EXERCISE INSTRUCTIONS:
Please output the records below in full, exactly as given, but without the images.

━━ ENTRIES SUPPLIED ━━

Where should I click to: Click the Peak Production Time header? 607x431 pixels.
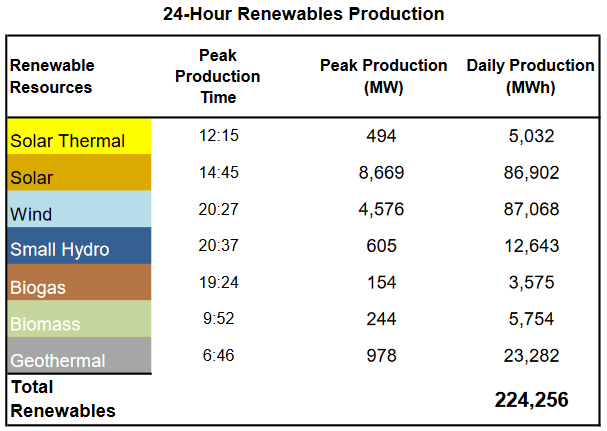[x=218, y=76]
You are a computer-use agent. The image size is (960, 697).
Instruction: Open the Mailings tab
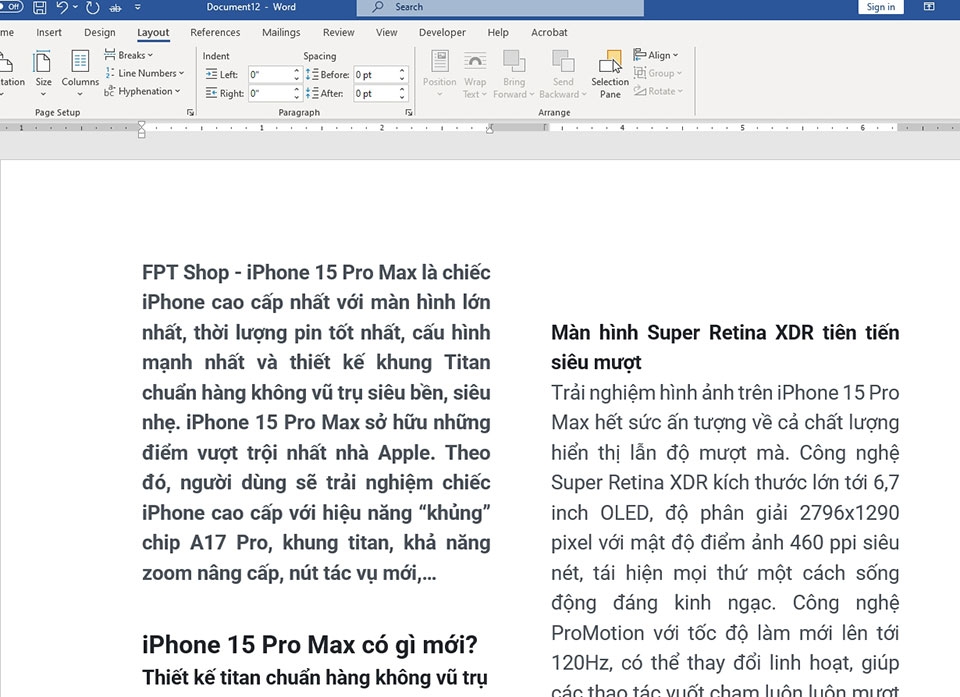pos(280,32)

━━━

REPLY TO THE TASK:
Where should I click to: Click the Peak Production Time header? 607x431 pixels.
[x=218, y=76]
You are a computer-use agent. The image size is (960, 697).
Instruction: Open the Mailings tab
pos(280,32)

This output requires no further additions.